Sometimes I wondered if this would be my life, running around after a grumpy, control freak boss for forty plus hours a week. Where I wanted to be was nowhere near where I really was. Bottom of the PR cesspool, hoping that one day I’d be given a leg up the first step of the ladder.

Not freaking likely.

I lived and breathed PR, from meeting with prospective clients to planning red carpet events to working with some of the richest businessmen in the city. My passion for PR stemmed from one summer break. My aunt Liza had moved to Chicago when I was ten, wanting to move as far away from our small home town in Arlington, Kentucky, to a large city shortly after my uncle died. She wanted to make something of herself, maybe to fill the void of losing her husband, but whatever it was, it worked. She was hired by a large PR firm and slowly but surely made her way up. I was offered an internship at the firm, all expenses paid while I was in Chicago. I stayed with my aunt Liza in her cozy two bedroom apartment for six weeks; it was a major step up from what I was accustomed to and although I missed my parents, I couldn’t help but feel a sense of newfound ambition. Between working as my aunt’s personal assistant and getting coffee for her clients when they arrived, I was shown the ins and outs of PR, the parts that could only ignite and fuel a passion you never knew you had. Every day was a new experience, a new idea, a new client, a newfound sense of knowing that PR was where I wanted to be. All too soon I was back on a plane back home to my house that was crumbling around us, a town that only housed one set of traffic lights and a place where everyone knew everyone. It was right then I knew I had to get out of there.

I had seen the lifestyle a job in PR could give you, the security and the paychecks. I wanted something my parents could never provide for me: financial stability. I wanted to make something of myself, to earn enough money to help them fix their home back to its original beauty. I loved my parents dearly and being so far away from them broke my heart.

A cough quickly pulled me out of my past. Pushing my wayward thoughts away, I finally concentrated on what Mrs. Grump had to say.

“I said, I need you to meet with a client on my behalf.” Kate sighed, as if this client was getting on her nerves. “I have a facial I just can’t get out of.”

I sat there stunned for a couple of seconds.
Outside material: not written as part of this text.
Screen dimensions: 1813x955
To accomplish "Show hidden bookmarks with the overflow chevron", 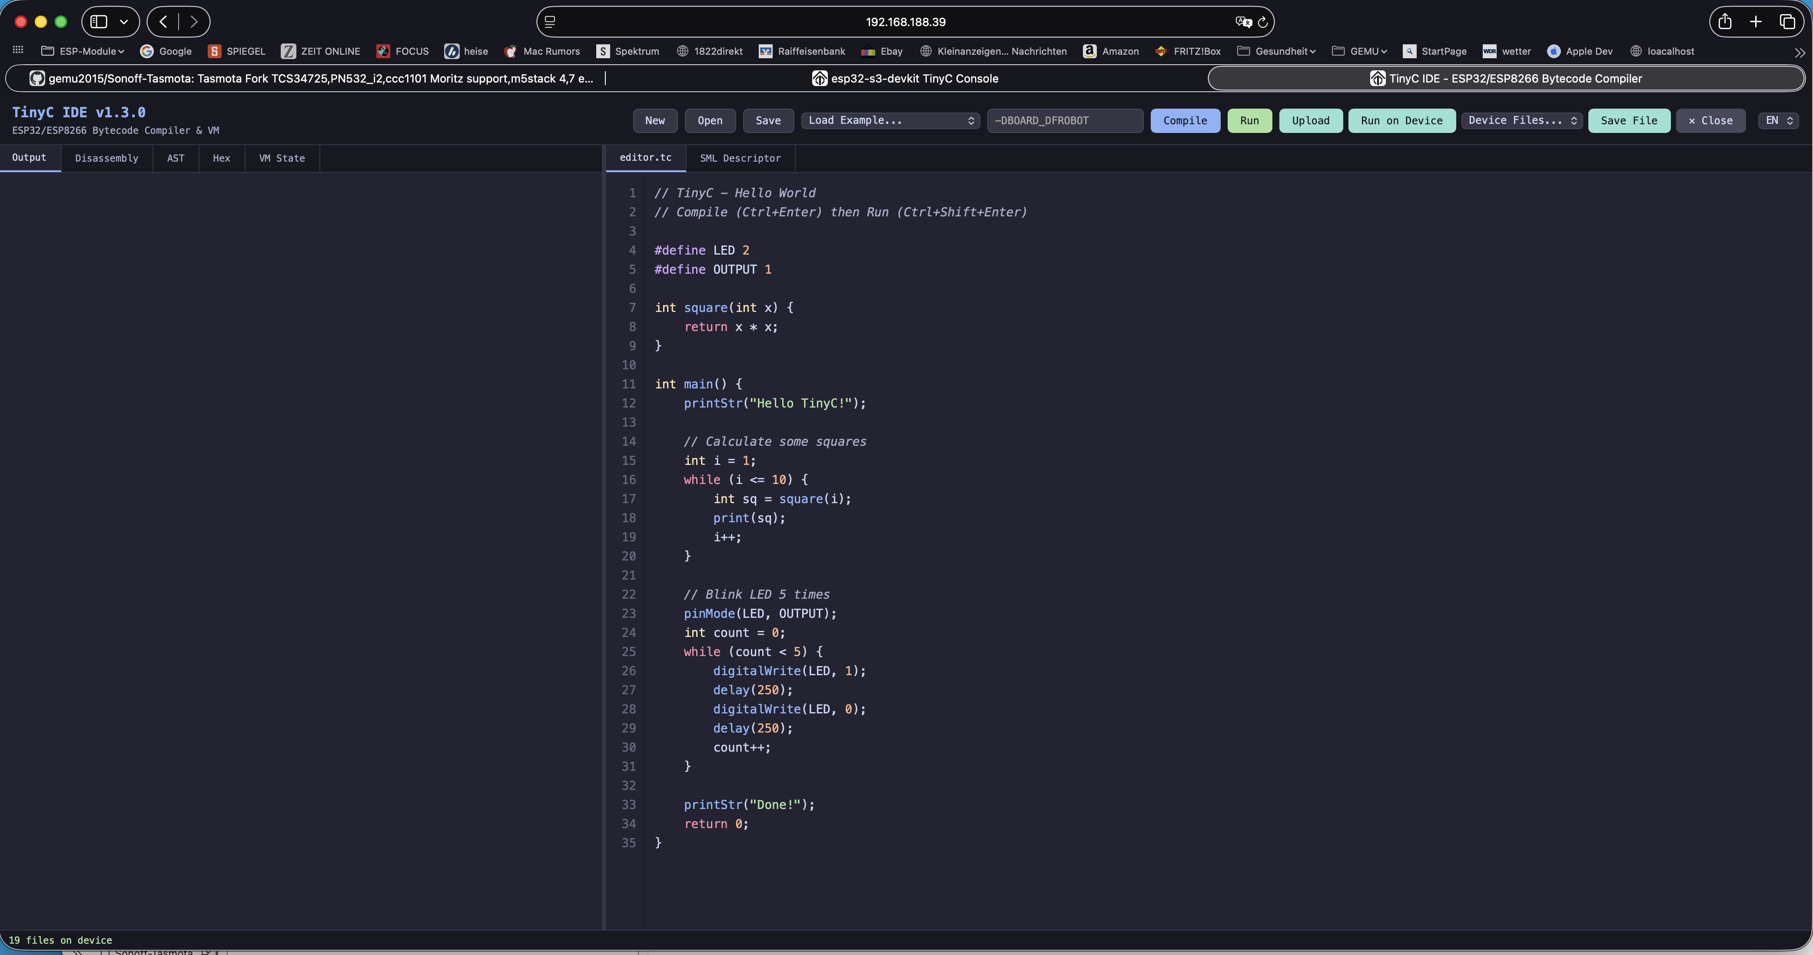I will pos(1799,52).
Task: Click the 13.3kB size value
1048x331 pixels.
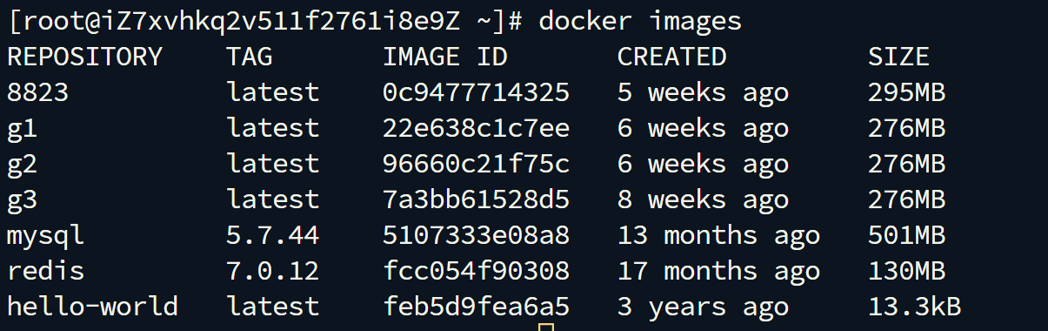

What the hell? She wants me to meet with a client? I didn’t meet clients unless I was bringing them coffee in Kate’s office, and even that was few and far between. I pondered for a moment, wondering why she hadn’t asked Phil, one of the account managers for some of our smaller clients.

“Of course,” I said. Well, it came out more like a freaking squeak than anything else.

Kate nodded her head sharply and turned to leave.

“Er, Kate?” I mumbled.

She paused, turning back to me and raised her brow.

Oh, that’s my cue to talk.

“Shouldn’t Phil be dealing with this? I mean, I’m truly honored that you asked me, but I would’ve thought this would be more suited to an account manager who has some experience.”

There. I said it. I basically told my boss that I’m an incompetent ass and I shouldn’t be trusted with the simplest of tasks. Well, not in so many words but that’s basically what I had said.